SOURCE EXCERPT =
◆ ◆ ◆ ◆
Monday, February 29, 2016

Use of Functions in C

In C, a function is nothing but a self-contained block of code that can be accessed by specifying its name and providing the appropriate arguments to it from any part of the program. The argument list must be separated by commas. If the function does not require any arguments, then the function name will be followed by the empty parenthesis. The arguments used in the function call are known as actual arguments. The arguments in the first line of function definition are called formal arguments or actual parameters. The actual arguments must be of the same data type as the formal arguments. During the function call, values of actual arguments are copied into the formal arguments
Sometimes functions return values too. In that case, the value returned by the function can be assigned to a variable using assignment operator. Function calls may happen multiple times from different parts of the program and the actual argument may vary. But in all function calls the different arguments must be of the same data type as the formal argument and also the number and order of arguments must be same.
◆ ◆ ◆ ◆
PROVIDED MATERIAL =
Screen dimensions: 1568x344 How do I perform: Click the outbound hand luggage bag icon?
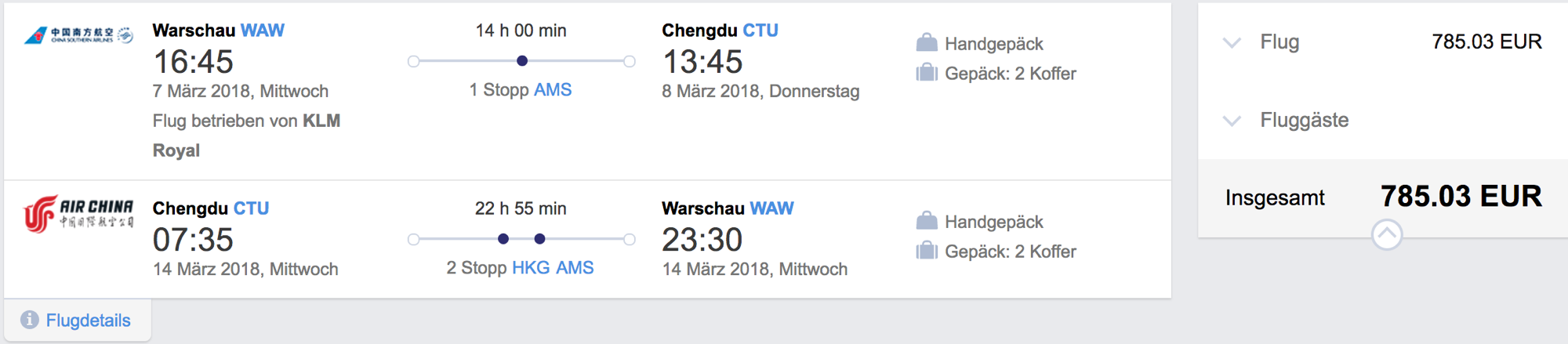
◆ ◆ ◆ ◆
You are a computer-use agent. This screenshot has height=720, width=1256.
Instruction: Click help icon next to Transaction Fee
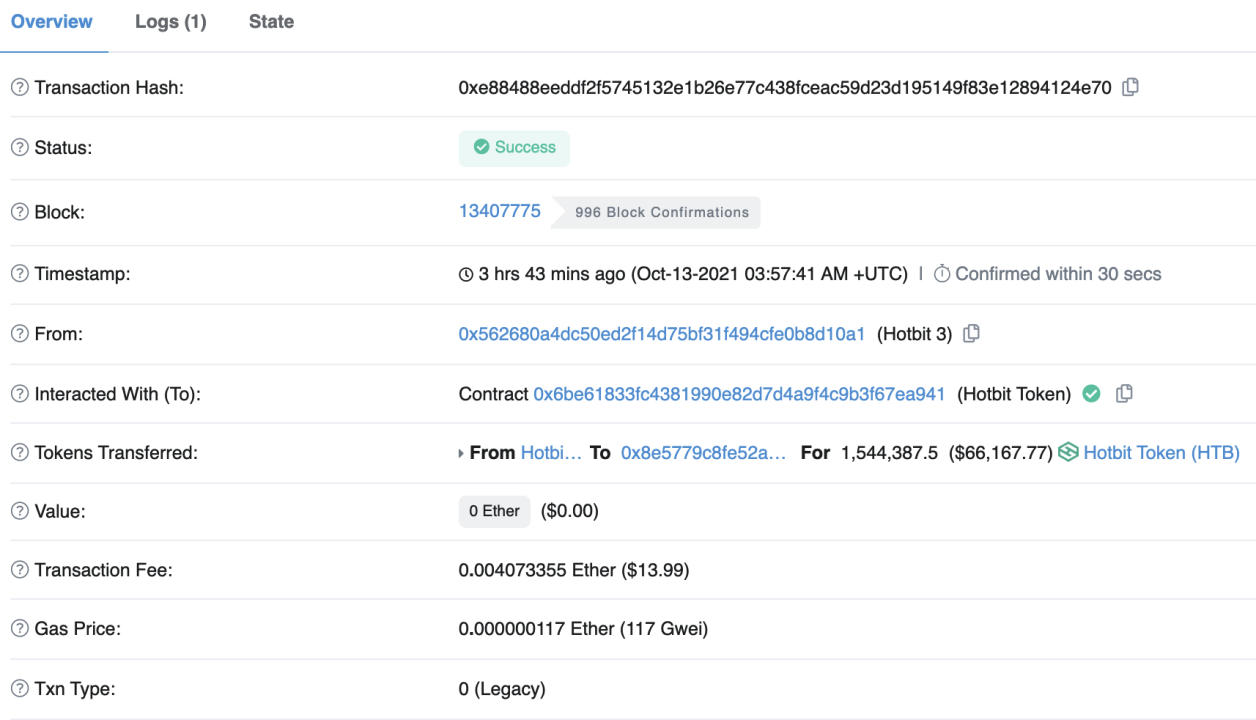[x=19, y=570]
◆ ◆ ◆ ◆
THE TASK = Pick up the post on functions in C after its last sentence and keep writing. None of the items are needed for what comes next.

REPLY TO THE TASK =
The general form of function prototypes looks like ...
  1. data_type function_name(data_type1 argument1, …, data_typeN argumentN);
and the function call will look like -
  1. function_name(argument1, argument2, , argumentN) ;

Example of a Function in C

A simple program with function call will look like this...
  1. #include<stdio.h>
  2. void print_hello();
  3.  
  4. void main()
  5. {
  6. print_hello();
  7. }
  8.  
  9. void print_hello()
  10. {
  11. printf("Hello world\n");
  12. }
This program just prints "Hello world" on the screen. The line after '#include' directive is called a function prototype. It declares that function 'print_hello' does not return anything and does not take any arguments. The function call is inside the 'main()'. After 'main', there is function definition which defines what the function does.

Placement of the Function

The function prototype should be defined before 'main' function, so that when the functions are called, compiler can decide whether the function exists or not or is on a different file. The function call can be placed in the 'main' function or even in another function body. The function body or definition can be placed before 'main' or after 'main' . If the function definition is placed before the invocation, then there is no need for function prototype.
In case the whole program is divided in multiple files, the function prototypes most likely to be included in the header file (files with '.h' extension). The file from which the function is invoked must include the header file containing the prototype. The function body in that case can be in a source file ('.c') or can be placed inside the header file as well.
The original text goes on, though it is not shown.